## GIVEN REQUEST A
Which lines in the records contain the string "field"? Show each such line in full, treating uppercase and lowercase as different.

## TEXT BLOCK

>>>

In the past, I have seen only heard of Lars von Trier. I have read about his avant-garde film styles and his lack of fear in being a bit different, and I like that. There are too many movies (and yes I called them movies, not films) out there that are vapid and lack any form of originality. Would you not prefer every time, to watch something that inspired you rather than just cheap thrills to merely keep you entertained? This film is nothing more than what the title entails. A film about the story of one nymphomaniac. My first thoughts were consumed by the fearing factor of only sex. More and more sex. But it wasn’t. This films seeks to not only discuss the personality traits of an addict, but rather the story of a woman, who in the end has a lot more problems than being a mere addict. Volume 1 comprises a small group of persons, with 3 of them being Joe (the protagonist, played by a very capable Charlotte Gainsbourg and Stacy Martin). This film is sprinkled with famous faces, and very short but effective dialogue. The conversations between present day Joe (Charlotte Gainsbourg) and Seligman (Stellan Skarsgård) delve into topics of music, love, lust and religion, resulting in them all linking and looping into one another as well as the central story.
These exchanges are rather deliberate on the director’s path. The scenes feel a bit stiff, and the question and answer flow are very tight and direct. I personally not mind the manicured nature of this type of exchange. There is comfort in the narration being this structured. The audience has a sense of trust that the story will unfold in a manner that is pleasant and understandable. Like many old novels where 2 strangers meet and begin to have a philosophical conversation about what life really is, this film follows suit. To me, a story such as this is classical, and a strong method of retelling.
Volume 1 does not contain as much shock value as I had anticipated. There are very open sex scenes, but none are arousing or titillating in any way. Actually they are very uncomfortable to view. The sound choices and the natural and unflattering poses and gestures, make the entire scene completely carnal but unpleasant at the same time. Von Trier choses to represent sexual need and enjoyment by flashing images of trees, water, sky, mannerisms and other basic nuances to represent these desires. Joe’s sexual needs are not exemplified as destructive just yet. She is still very much enjoying her insatiable want, and sees nothing harming and hurtful in her actions. Only in her retrospectives do we see that her point of view has changed. Volume 1 pulls the blinds back on an addiction that is still rather innocent. Joe, at present realises the hurt and pain, but all the scenes we are privy to in her past, are still new and fresh.

<<<

## GIVEN REQUEST B
Extract word for word the part of the review that opens with the words containing "These exchanges are" and closes with "method of retelling.".

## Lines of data
>>>

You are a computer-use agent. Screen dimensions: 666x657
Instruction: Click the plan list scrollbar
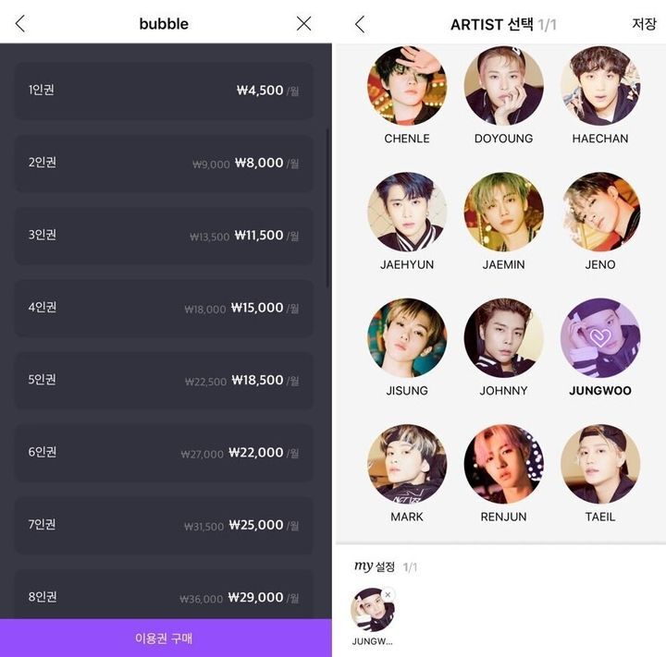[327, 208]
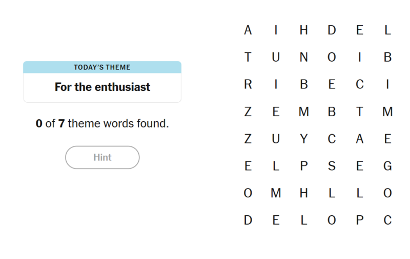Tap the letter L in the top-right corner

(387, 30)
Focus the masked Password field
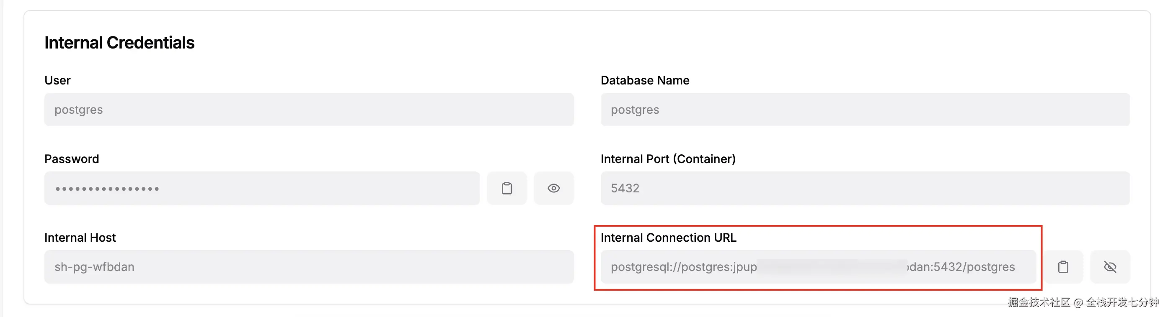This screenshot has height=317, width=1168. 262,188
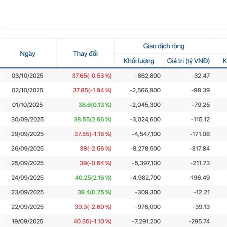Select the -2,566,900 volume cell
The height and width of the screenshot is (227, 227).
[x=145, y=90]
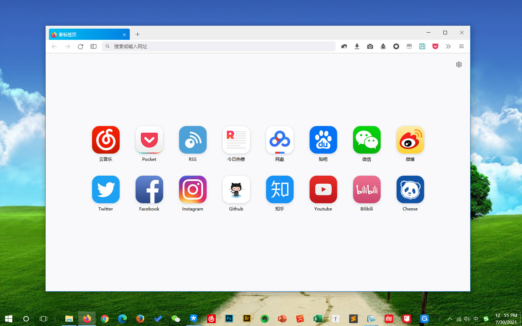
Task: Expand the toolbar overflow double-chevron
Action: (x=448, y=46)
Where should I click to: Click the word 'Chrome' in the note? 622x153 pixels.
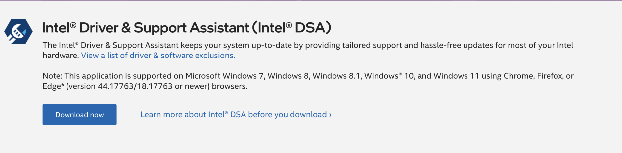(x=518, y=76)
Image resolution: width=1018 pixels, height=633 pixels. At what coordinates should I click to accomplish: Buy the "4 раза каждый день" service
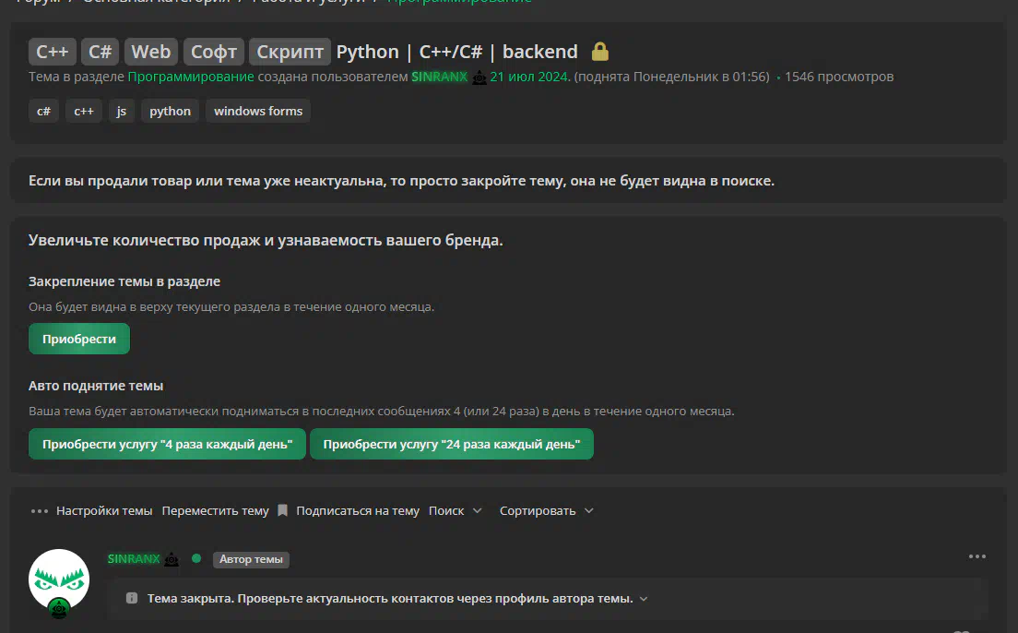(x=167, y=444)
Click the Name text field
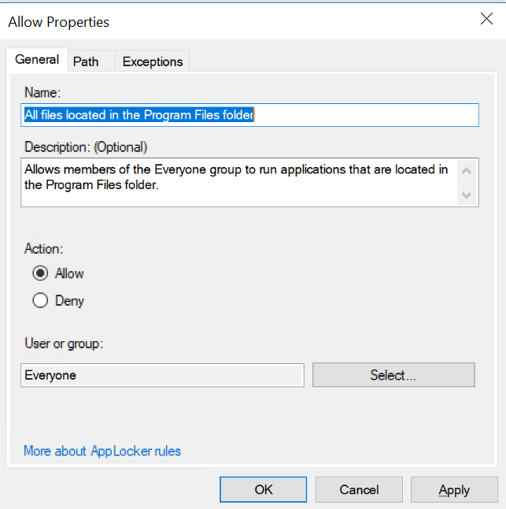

<<<

## FULL SOLUTION A
Focus the masked Password field
Click the Name text field

## FULL SOLUTION B
These exchanges are rather deliberate on the director’s path. The scenes feel a bit stiff, and the question and answer flow are very tight and direct. I personally not mind the manicured nature of this type of exchange. There is comfort in the narration being this structured. The audience has a sense of trust that the story will unfold in a manner that is pleasant and understandable. Like many old novels where 2 strangers meet and begin to have a philosophical conversation about what life really is, this film follows suit. To me, a story such as this is classical, and a strong method of retelling.